Я не ответил. Затуманившийся мир, в котором мне грозили, в котором были кровь, грязь, боль, уже не имел никакого значения. Я, как Алиса, из него вырос. Забравшись обратно под одеяло, я уступил, наконец, тому, что пять лет назад оставил в беспросветной глухомани, как оставляют нелюбимых падчериц в старых добрых сказках, и эта падчерица, по законам жанра, через пять безмолвных лет вернулась к жестокому родителю с прощением и повозкой, доверху наполненной всякой всячиной.
Это был грозный, сильнейший приступ вдохновения, с судорогами и пеной у рта, после которого приходишь в себя долго, как после эпилептического припадка. Даже в благословенные времена зеленой лампы я не испытывал и толики того, что испытал тогда, в той маленькой желтой комнатке с кровавой лужей на полу. В блокноте оставалось семь чистых страниц – я исписал их в одно мгновение. Бригелла от удивления даже прекратил свои следозаметательные манипуляции и притащил, вывалив мне на колени, Жужины рисунки, которые я принялся лихорадочно заполнять хлеставшими из меня словами. Я, в общем-то, видел и даже по-своему понимал все, что происходит вокруг; занимающийся день, фигура с половой тряпкой в изножье кровати, кисло-зеленый свет лампочки составляли цельную и вполне осмысленную картину, но было еще и четвертое измерение, в котором обреталось мое обмякшее, словно распаренное сознание и где на ушко ему нашептывали немыслимые вещи, которые, будь они переданы без шумов и изъянов, навсегда бы преобразили трехмерный мир. Но шепот был быстр и горяч, и картинка, раскрашенная наполовину, с огрехами и курьезными ляпами тугого на ухо слушателя, сменялась новой, которую ожидала та же участь. Слова, эти исчадия ада, в который раз меня предавали. Ведь подумать только, что я мог бы рассказать, какое волшебство внутри меня пенилось, искрилось, дыбилось, трепетало, как перышко фламинго, какое это было золотисто-щекотное чудо, какой подъем всех чувств, какая концентрация мыслей, и – бух – волна отползает, и вот то, что от всего этого прекрасного, непередаваемого осталось. Какие чудеса во мне бродили, и, может, бродят до сих пор, но никто, ни одна живая душа их не уловит, не поймет. Если бы мы могли увидеть, хоть разочек, эти вспышки, эти сполохи чистого огня друг в друге, мы бы никогда больше не смогли смотреть на мир с ленцой, вразвалочку, мы бы ежеминутно друг другу удивлялись.

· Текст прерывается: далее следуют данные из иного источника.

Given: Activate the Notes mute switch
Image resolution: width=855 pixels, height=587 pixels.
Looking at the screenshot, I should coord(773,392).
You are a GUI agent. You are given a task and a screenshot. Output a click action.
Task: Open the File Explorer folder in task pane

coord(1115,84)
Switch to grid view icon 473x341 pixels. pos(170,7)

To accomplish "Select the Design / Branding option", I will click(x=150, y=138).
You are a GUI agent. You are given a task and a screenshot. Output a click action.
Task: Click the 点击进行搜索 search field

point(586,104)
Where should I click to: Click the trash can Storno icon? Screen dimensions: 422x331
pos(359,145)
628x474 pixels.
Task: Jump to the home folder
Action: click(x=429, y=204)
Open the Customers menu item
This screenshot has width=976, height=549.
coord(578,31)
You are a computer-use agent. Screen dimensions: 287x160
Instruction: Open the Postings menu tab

Я понимал, что слова меня предали, но понимал я также и то, что должен либо с этим двуличием смириться, либо раз и навсегда отказаться от писания.
Длилось все это часа полтора, не больше, но, вспотевший и очищенный, я с обреченностью хронического больного сознавал, что будет новый припадок, что от меня теперь ничего не зависит и что единственное, что я могу, – не перечить, не украшать, не выворачивать в удобную сторону то, о чем мне нашептывают. Быть максимально правдивым – вот все, что мне оставалось.
Это очень повышает нашу ценность, что мы тоже куда-то едем, а не сидим на одном месте.